## Exercise
A line below contains "Expand the Reward", and a later one contains "How do I perform: Toggle". Repeat both, with every line between them, exactly.

## Information given

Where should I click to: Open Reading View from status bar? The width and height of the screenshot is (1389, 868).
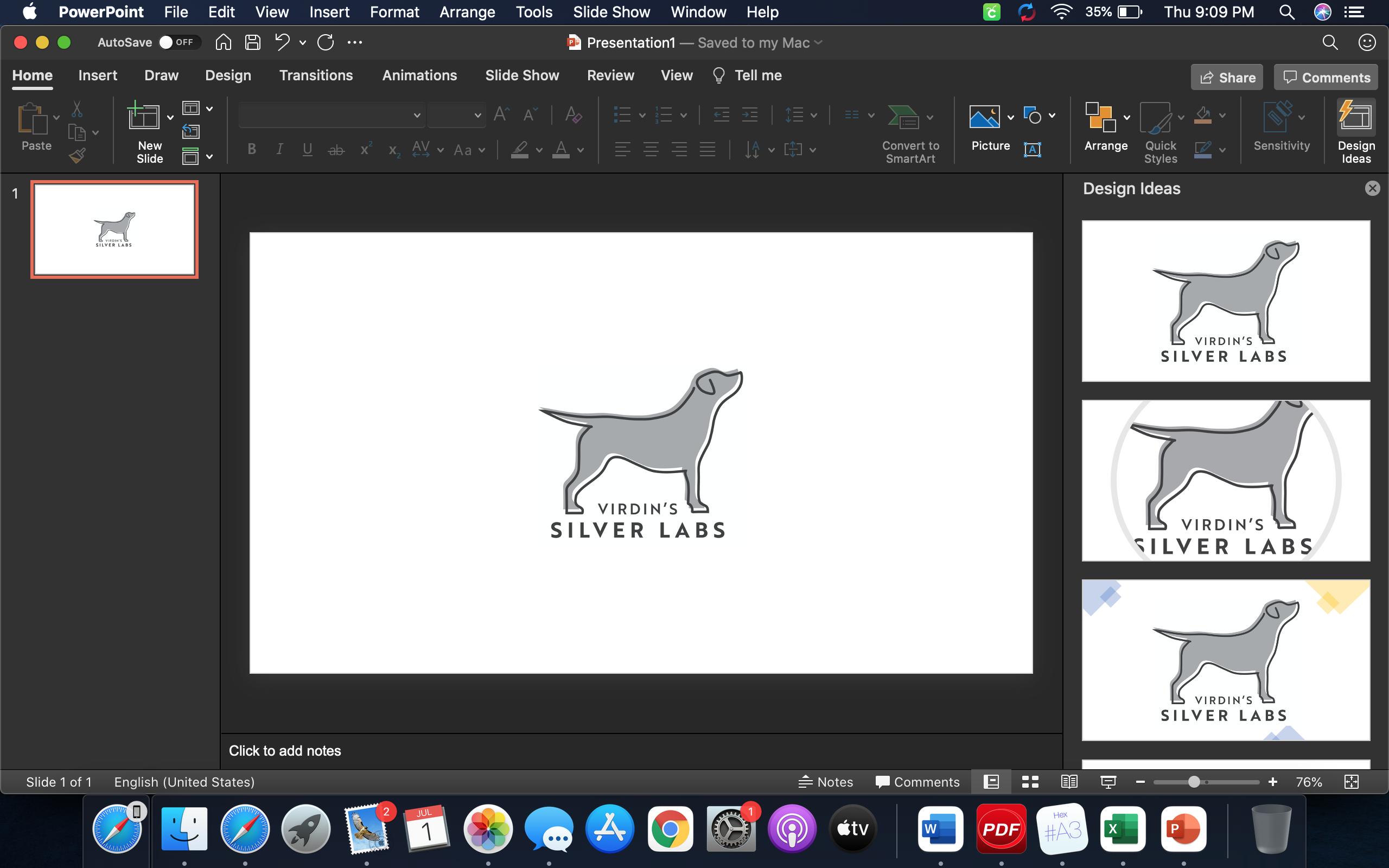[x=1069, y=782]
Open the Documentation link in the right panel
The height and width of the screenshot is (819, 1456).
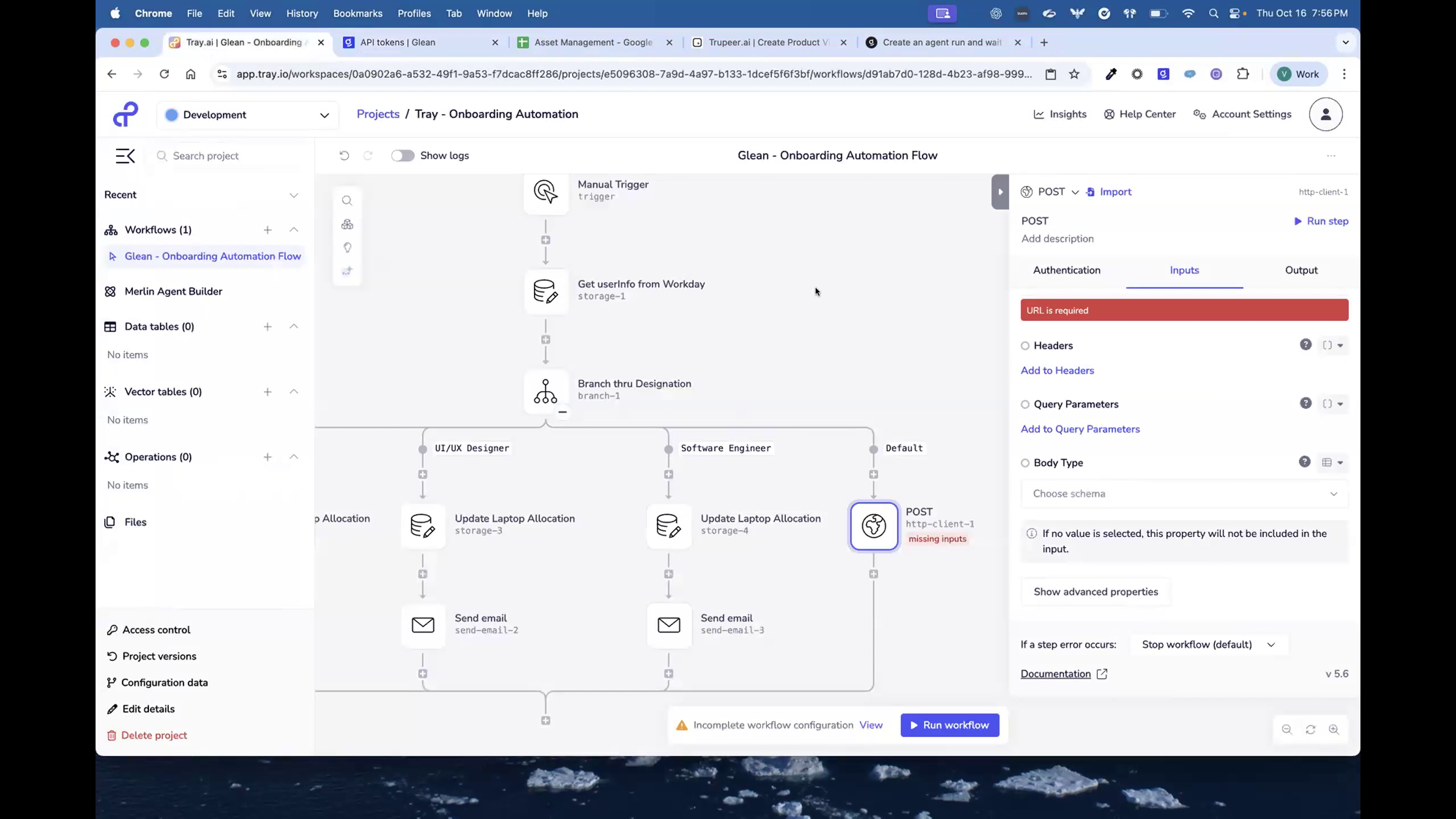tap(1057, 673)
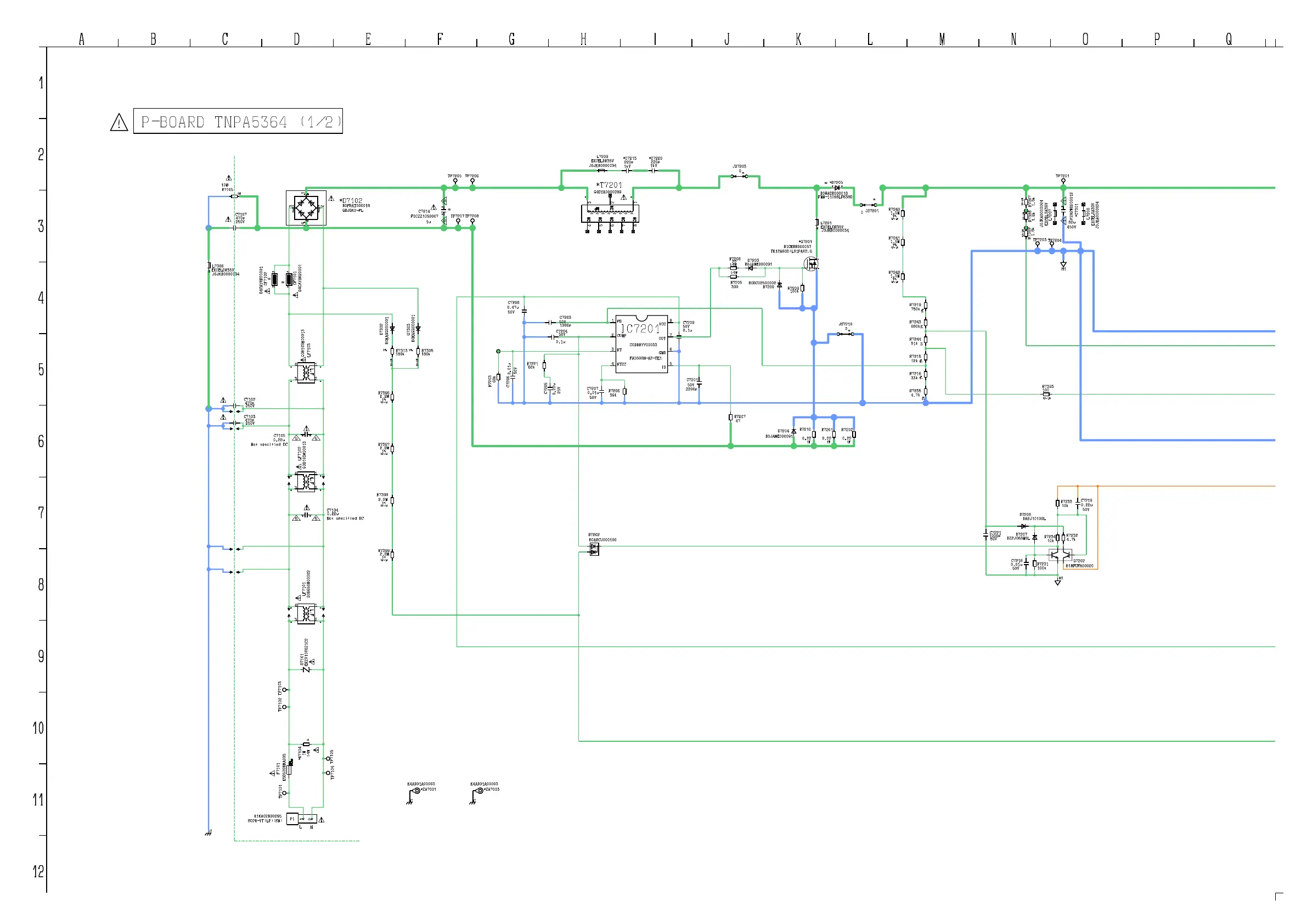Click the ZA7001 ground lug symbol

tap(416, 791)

--

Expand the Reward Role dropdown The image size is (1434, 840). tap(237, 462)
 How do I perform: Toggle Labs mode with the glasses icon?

...

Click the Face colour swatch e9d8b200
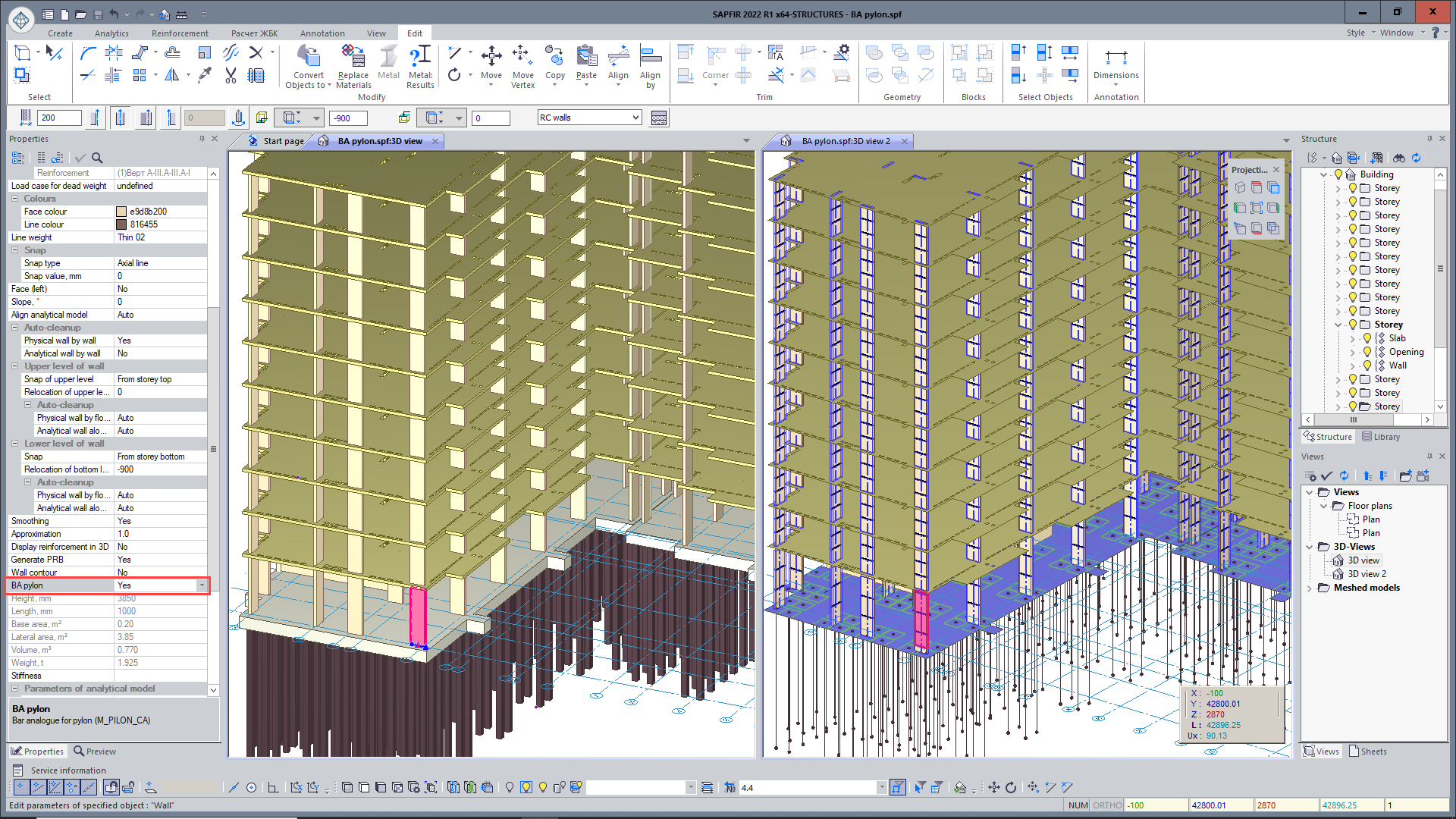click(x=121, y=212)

## Exercise result
Expand the Reward Role dropdown The image size is (1434, 840). tap(237, 462)
 How do I perform: Toggle Labs mode with the glasses icon?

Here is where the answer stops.